Through out the NFL season we will welcome in bloggers from the city of the Cardinals opponent for the week in a feature we call behind enemy lines. This week we welcome in Christopher Wittman from the TheLossColumn.com. Below he breaks down everything you need to know about the purple birds (yeah it’s a girly color but what do you expect from a team named for a poet and his poem) The Baltimore Ravens for week 3:
Arizonanians, ready yourselves for some hott bird-on-bird action. This Sunday in land of peasant living: the red birds of p-arid-ise v. the purple birds of…Baltimore.
The majority of Ravens fans think this week’s game is in the bag. Well, the majority of stupid fans do. They also thought last week’s game v. the New York Jets was in the bag. There were callers to the local sports radio stations advocating that the Ravens rest their walking wounded because the Jets game was a lock. The Ravens wound up salvaging a win thanks to a Jets missed field goal coupled with the slippery hands of Justin McCareins who dropped TWO Kellen Clemens touchdown passes.
All in all, the Ravens have yet to dominate either of their opponents on either side of the ball. They are a team ripe for a serious let-down. Matthew the Lionhearted and his cadre of crimson-clad catch-makers are just the team to exploit a banged up Ravens secondary who gave up 127 passing yards in the 4th quarter of last weeks game. There is hardly a playmaker on the Ravens defense who isn’t questionable for this Sunday. Ken Whisenhunt and Co. would be wise to set a tone by getting the ball in the air right away and opening things up for Edgerrin James who, as I’m sure I don’t need to tell you, has been on a bit of a tear lately. Perennial fantasy football tease Larry Fitzgerald will have to step up and play like a 3rd overall pick. If Leinart can get him involved early and often, the Cardinals can easily put the ever-vaunted Ravens D on their collective heels and take control of the game.

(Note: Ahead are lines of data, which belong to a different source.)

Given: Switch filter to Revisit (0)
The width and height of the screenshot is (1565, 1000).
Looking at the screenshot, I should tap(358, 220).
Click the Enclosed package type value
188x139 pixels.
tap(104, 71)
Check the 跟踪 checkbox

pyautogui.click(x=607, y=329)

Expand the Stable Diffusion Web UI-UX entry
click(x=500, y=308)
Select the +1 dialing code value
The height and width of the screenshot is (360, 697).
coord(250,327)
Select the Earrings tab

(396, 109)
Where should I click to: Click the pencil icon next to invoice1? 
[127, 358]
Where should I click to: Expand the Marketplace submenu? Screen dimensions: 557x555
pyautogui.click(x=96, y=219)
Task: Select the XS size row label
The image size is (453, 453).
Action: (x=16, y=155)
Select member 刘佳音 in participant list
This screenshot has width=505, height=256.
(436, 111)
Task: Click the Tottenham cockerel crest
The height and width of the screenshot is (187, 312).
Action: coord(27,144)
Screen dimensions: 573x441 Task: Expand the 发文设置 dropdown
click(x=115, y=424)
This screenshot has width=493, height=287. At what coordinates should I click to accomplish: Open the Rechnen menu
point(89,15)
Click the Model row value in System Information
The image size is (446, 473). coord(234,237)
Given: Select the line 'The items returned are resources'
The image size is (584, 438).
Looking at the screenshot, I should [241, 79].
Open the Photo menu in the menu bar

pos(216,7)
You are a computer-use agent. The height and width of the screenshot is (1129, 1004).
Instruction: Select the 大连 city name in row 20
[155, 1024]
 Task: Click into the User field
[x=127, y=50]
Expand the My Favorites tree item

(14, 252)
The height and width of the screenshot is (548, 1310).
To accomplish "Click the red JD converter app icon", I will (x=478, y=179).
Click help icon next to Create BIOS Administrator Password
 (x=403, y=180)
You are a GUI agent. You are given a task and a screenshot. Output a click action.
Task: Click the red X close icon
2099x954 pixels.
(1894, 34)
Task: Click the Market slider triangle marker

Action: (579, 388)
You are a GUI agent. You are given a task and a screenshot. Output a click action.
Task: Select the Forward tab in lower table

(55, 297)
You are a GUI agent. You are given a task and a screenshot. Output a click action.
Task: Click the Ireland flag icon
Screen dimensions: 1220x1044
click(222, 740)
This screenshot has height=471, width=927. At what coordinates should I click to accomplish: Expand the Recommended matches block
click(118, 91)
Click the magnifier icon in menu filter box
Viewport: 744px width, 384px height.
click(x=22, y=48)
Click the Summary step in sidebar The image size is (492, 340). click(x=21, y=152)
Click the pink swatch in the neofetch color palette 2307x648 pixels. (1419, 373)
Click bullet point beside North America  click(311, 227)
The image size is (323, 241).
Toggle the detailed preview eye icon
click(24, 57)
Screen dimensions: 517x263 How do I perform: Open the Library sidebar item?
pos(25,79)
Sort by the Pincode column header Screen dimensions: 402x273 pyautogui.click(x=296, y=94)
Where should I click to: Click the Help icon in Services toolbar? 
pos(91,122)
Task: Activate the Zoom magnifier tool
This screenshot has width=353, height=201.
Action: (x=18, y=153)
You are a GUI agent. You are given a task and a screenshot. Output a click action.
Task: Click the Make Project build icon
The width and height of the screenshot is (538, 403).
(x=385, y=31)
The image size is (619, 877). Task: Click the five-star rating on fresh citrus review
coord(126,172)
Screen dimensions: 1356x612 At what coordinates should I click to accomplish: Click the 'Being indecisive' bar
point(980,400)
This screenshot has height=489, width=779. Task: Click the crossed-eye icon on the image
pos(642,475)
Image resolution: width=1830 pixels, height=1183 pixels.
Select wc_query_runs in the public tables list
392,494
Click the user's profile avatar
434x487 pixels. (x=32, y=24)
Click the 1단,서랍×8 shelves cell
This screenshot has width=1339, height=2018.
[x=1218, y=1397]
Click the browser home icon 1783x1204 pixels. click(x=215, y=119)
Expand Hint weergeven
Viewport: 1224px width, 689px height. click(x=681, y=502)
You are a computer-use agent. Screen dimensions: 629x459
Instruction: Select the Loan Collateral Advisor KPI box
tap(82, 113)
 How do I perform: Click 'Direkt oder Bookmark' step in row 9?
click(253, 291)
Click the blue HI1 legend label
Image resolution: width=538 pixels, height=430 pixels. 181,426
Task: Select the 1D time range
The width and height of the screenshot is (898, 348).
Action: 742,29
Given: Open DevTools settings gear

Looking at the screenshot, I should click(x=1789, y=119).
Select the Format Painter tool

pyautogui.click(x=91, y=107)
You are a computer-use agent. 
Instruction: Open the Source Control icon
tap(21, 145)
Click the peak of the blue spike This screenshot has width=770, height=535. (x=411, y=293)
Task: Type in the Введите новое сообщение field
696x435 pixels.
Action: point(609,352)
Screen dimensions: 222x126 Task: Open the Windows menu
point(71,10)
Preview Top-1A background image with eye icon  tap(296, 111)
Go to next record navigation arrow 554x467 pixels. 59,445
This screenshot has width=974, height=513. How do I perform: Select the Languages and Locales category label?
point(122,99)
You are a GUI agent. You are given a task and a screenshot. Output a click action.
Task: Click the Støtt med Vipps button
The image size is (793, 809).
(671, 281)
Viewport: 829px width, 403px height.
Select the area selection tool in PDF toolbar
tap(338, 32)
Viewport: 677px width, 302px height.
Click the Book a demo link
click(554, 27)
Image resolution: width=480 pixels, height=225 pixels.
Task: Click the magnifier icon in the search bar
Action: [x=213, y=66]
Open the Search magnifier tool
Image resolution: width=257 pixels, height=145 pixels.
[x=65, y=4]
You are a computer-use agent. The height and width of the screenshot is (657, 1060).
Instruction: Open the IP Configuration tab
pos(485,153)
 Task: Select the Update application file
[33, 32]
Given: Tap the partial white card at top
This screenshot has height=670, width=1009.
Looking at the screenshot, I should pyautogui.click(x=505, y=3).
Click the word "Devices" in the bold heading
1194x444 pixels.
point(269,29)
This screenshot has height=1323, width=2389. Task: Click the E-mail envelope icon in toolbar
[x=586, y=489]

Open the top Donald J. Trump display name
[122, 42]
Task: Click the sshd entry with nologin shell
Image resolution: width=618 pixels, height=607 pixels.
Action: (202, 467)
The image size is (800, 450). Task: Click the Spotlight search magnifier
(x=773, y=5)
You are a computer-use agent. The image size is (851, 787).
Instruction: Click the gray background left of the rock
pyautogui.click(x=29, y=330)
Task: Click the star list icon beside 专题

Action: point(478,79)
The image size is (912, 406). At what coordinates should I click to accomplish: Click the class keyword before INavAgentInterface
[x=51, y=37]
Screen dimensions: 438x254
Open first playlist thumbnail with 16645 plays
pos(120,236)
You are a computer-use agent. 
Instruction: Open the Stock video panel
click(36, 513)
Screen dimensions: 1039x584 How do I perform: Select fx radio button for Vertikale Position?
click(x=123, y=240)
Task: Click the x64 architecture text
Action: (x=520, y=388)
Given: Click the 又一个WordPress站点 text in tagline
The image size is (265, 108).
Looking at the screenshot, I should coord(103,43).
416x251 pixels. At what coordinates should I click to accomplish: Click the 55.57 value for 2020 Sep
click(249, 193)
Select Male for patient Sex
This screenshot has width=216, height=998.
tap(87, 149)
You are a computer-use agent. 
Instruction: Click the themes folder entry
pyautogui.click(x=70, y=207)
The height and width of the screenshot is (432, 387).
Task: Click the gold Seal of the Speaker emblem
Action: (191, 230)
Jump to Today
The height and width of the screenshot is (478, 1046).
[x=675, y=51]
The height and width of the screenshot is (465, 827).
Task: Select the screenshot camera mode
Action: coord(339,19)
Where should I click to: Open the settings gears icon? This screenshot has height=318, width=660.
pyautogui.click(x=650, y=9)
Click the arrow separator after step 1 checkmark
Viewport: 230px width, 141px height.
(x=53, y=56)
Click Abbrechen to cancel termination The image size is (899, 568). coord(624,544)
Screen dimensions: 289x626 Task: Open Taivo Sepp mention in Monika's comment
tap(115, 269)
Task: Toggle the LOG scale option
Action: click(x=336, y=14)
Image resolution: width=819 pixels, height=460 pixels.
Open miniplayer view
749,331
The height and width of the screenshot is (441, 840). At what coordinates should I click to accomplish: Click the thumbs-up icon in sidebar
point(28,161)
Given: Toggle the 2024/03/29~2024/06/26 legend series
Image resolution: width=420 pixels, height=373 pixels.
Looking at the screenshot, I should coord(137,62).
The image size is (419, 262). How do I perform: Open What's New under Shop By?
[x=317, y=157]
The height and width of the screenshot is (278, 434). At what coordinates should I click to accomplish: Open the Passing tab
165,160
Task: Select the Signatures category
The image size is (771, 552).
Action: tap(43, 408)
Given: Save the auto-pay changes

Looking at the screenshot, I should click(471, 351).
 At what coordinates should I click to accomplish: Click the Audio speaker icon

The Ravens offense has had a knack for getting in its own way lately. Overall offensive schizophrenia and a QB carousel due to injuries has prohibited the Ravens from showing what kind of offensive football team they will be this year. Steve McNair is expected to start but he is by no means 100%. There should be a quarterback controversy in Baltimore. But there is still a deep-seeded Kyle Boller-phobia lingering thanks to years of his predictably unpredictable performances and his Savion Glover-esque pocket presence. The fans and coaches have more faith (I’m not sure what exactly they’re basing this on) in venerable safety valve, McNair. Willis McGahee has been solid but has yet to take over a game as he was prone to do during his time in Toronto Buffalo. His luke-warm production could be due to a semi-recent shift in offensive philosophy. Head coach Brian Billick is in his second year of calling the shots for the Ravens O. He took over the offensive signal caller duties after last year’s abrupt dismissal of Offensive Coordinator Jim Fassel. During his tenure, Fassel was routinely lambasted by media and fans for his unwillingness to put some sprinkles on his vanilla offense. Now Billick is catching heat for abandoning the running game in favor of a more vertical attack. In last week’s game, protecting a 7 point lead late in the 4th quarter, after the Ravens recovered an on-side kick, Billick chose to throw 3 times in a row which yielded a hasty 3-and-out and took mere seconds off the game clock. Savvy. Look for the much-underrated Arizona D to catch some breaks due to the occasional Ravens Offensive impropriety.
So if I was a betting man, or more accurately, a man with money, taking the under in a game where the underachieving, play-down-but-not-up-to-your-opponent Baltimore Ravens are giving 8 hosting a hungry, young Arizeauxna (this is a brief phonetic taste of the mellifluous Bawlmer accent for any unaware South-westerners) Cardinals team fresh off an emotional win would be my lead-pipe, silver-bullet, master-lock, shoe-in, easy-bake, corn-fed, farm-bred, Sloan-Kettering, Munchausen-by-proxy , Times-Picayune, Ingersoll-Rand, gender-ambiguous, domain-specific, cherry-lime, topsy-turvy, thick ‘n curvy, Jason Hervey, peel-heat-and-servey, foie-gras-on-bruschetta-with-watercress-hors-d’oeuvrey cinch of the week.
But I dunno, it could go either way.